TRAVL: A Recipe for Making Video-Language Models Better Judges of Physics Implausibility
Saman Motamed, Minghao Chen, Luc Van Gool, Iro Laina
TL;DR
This work addresses the gap in quantitatively evaluating physical realism in video by introducing TRAVL, a trajectory-aware fine-tuning recipe that injects motion-grounded attention into pretrained video-language models without changing their backbones. TRAVL combines intra-frame spatial attention with trajectory-guided temporal attention, guided by sparse patch trajectories from CoTracker, and is paired with a balanced fine-tuning dataset covering plausible and implausible dynamics. To rigorously assess physical reasoning, the authors introduce ImplausiBench, a 300-video benchmark with adversarial blind testing that minimizes linguistic shortcuts and isolates visual-temporal understanding. Experimental results show that TRAVL improves implausibility detection across backbones (Video-ChatGPT and LLaVA-NeXT) under both human and LLM-judge evaluations, though challenges remain in broad generalization and calibration on real vs. generated content. Overall, TRAVL provides a lightweight, extensible approach to enhance physical grounding in VLMs and ImplausiBench offers a high-fidelity diagnostic for grounded visual-temporal reasoning in this domain, with significant implications for evaluating and improving physics plausibility in future multimodal models.
Abstract
Despite impressive visual fidelity, modern video generative models frequently produce sequences that violate intuitive physical laws, such as objects floating, teleporting, or morphing in ways that defy causality. While humans can easily detect such implausibilities, there remains no robust method for quantitatively assessing physical realism in video.
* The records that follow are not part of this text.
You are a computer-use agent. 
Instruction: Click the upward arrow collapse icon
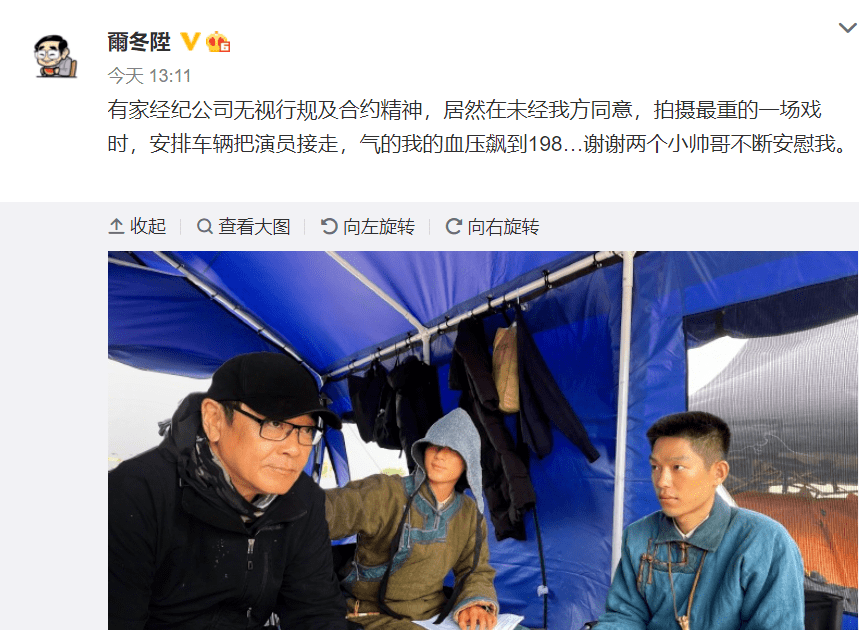116,226
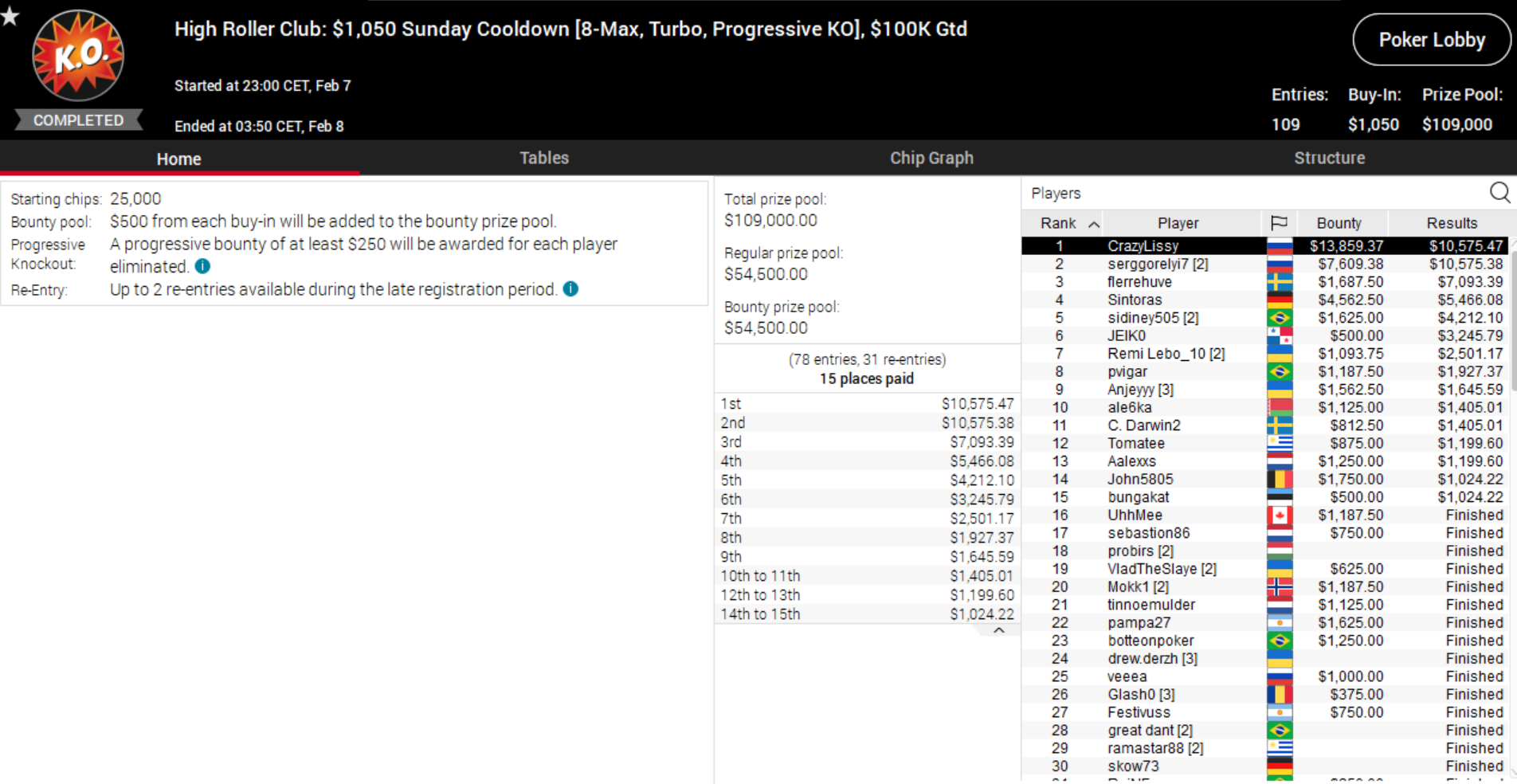Sort players by Results column
Image resolution: width=1517 pixels, height=784 pixels.
1451,223
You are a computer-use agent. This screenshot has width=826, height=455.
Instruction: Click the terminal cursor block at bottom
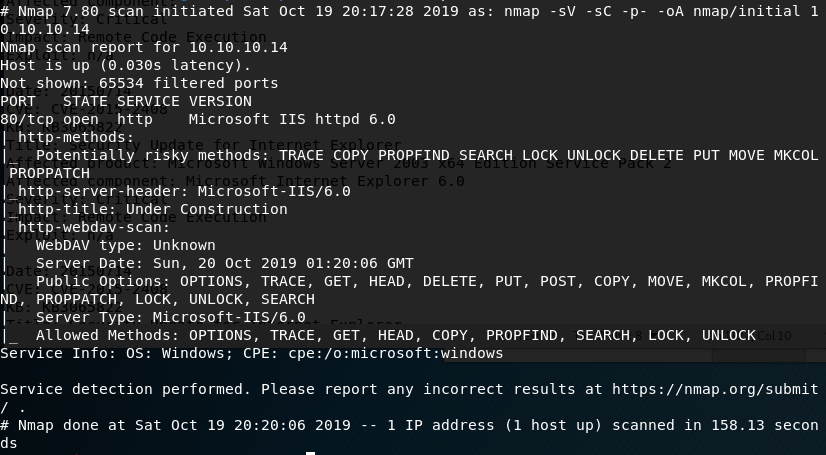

In this work, we explore whether Video-Language Models (VLMs) can be trained to serve as reliable judges of physical plausibility. We find that existing VLMs struggle to identify physics violations, exposing fundamental limitations in their temporal and causal reasoning. To address this, we introduce TRAVL, a fine-tuning recipe that combines a balanced training dataset with a trajectory-aware attention module to improve motion encoding and discrimination in VLMs. To evaluate physical reasoning more rigorously, we propose ImplausiBench, a benchmark of 300 videos (150 real, 150 generated) that removes linguistic biases and isolates visual-temporal understanding. Performance is reported both with gold-standard human judgments and stricter LLM-as-judge metrics. Together, TRAVL and ImplausiBench offer a unified framework for probing and improving physical plausibility in multimodal models, shedding light on a challenging and underexplored aspect of visual-temporal understanding.